Just because an influencer you are considering has millions of Instagram followers, your brand needs to decide if that person’s expertise aligns with the products and services your business offers. For example, while Kanye West is a popular music and popular culture influencer, a large brand like Microsoft might not choose Kayne to promote Windows 10. This is because Kanye’s brand does not have authority in the area of computer software.

Another aspect of context to consider is the audience of an influencer. If you are trying to raise awareness for prune juice, your business should not choose a YouTuber influencer who plays Battlefield. This is because the audience who watches Battlefield on YouTube are likely not in the market for prune juice.

Actionability

Working with an influencer who can prompt their audience to take action is an important part of an influencer marketing campaign. While influencers shouldn’t force their ideas on their audience, they should have a connection with their sphere of influence in such a way that empowers their audience members to take action based on the products and services they promote.
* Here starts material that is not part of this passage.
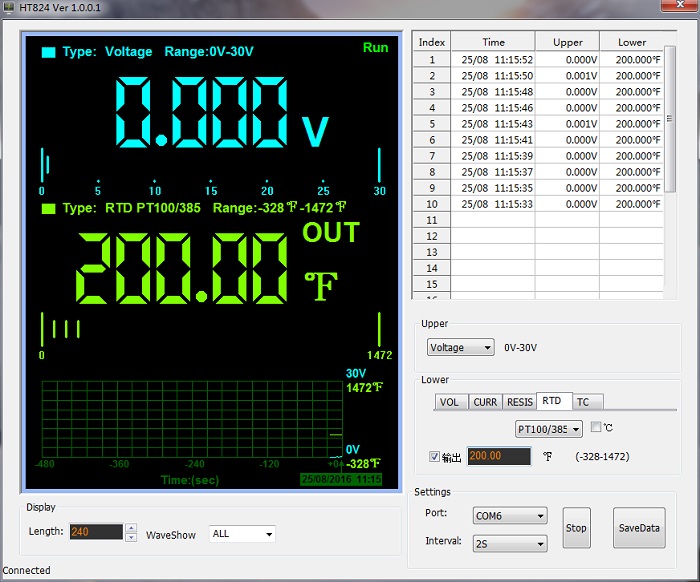Image resolution: width=700 pixels, height=582 pixels.
Task: Expand the PT100/385 sensor type dropdown
Action: (548, 429)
If you want your influencer marketing campaign to be profitable, then your business needs to partner with an influencer who can sway their audience towards your brand. While there is no perfect way to predict or measure the impact that an influencer will have you can look at the Click Through Rate of specific links on past campaigns.

Engagement

The goal of an influencer outreach campaign is based on relationships. A post on Instagram won’t last forever, but a relationship an influencer builds with their audience provides the basis for a lucrative partnership with your brand.

The most valuable influencers are highly connected to their audience. An influencer who has an audience base who considers them a trusted friend will be more influential than someone who has large following but lacks meaningful engagement with their audience. The number of followers and subscribers an influencer has on their accounts won’t accurately indicate how engaged their audience is.

Unless an influencer is directly selling products, it will continue to be difficult to attribute sales to an influencer. However, when choosing to partner with an influencer marketer your brand should look to some key metrics, including:

  • Likes, Comments, Retweets, and Shares on relevant posts.
  • Comments and interactions at the bottom of blog posts and videos.
  • Clicks on trackable links displayed on specific posts.
  • Response rates by the influencer marketer to comments left by their audience.

Quality Of Content

When you partner with an influence marketer, you have to be willing to give up a certain level of control over your message. This is because you need to ensure that the voice and personality of the influencer are not diluted. When your brand integrates influencer marketing into your marketing mix, you are looking for an influencer to promote your brand through their personality to their audience.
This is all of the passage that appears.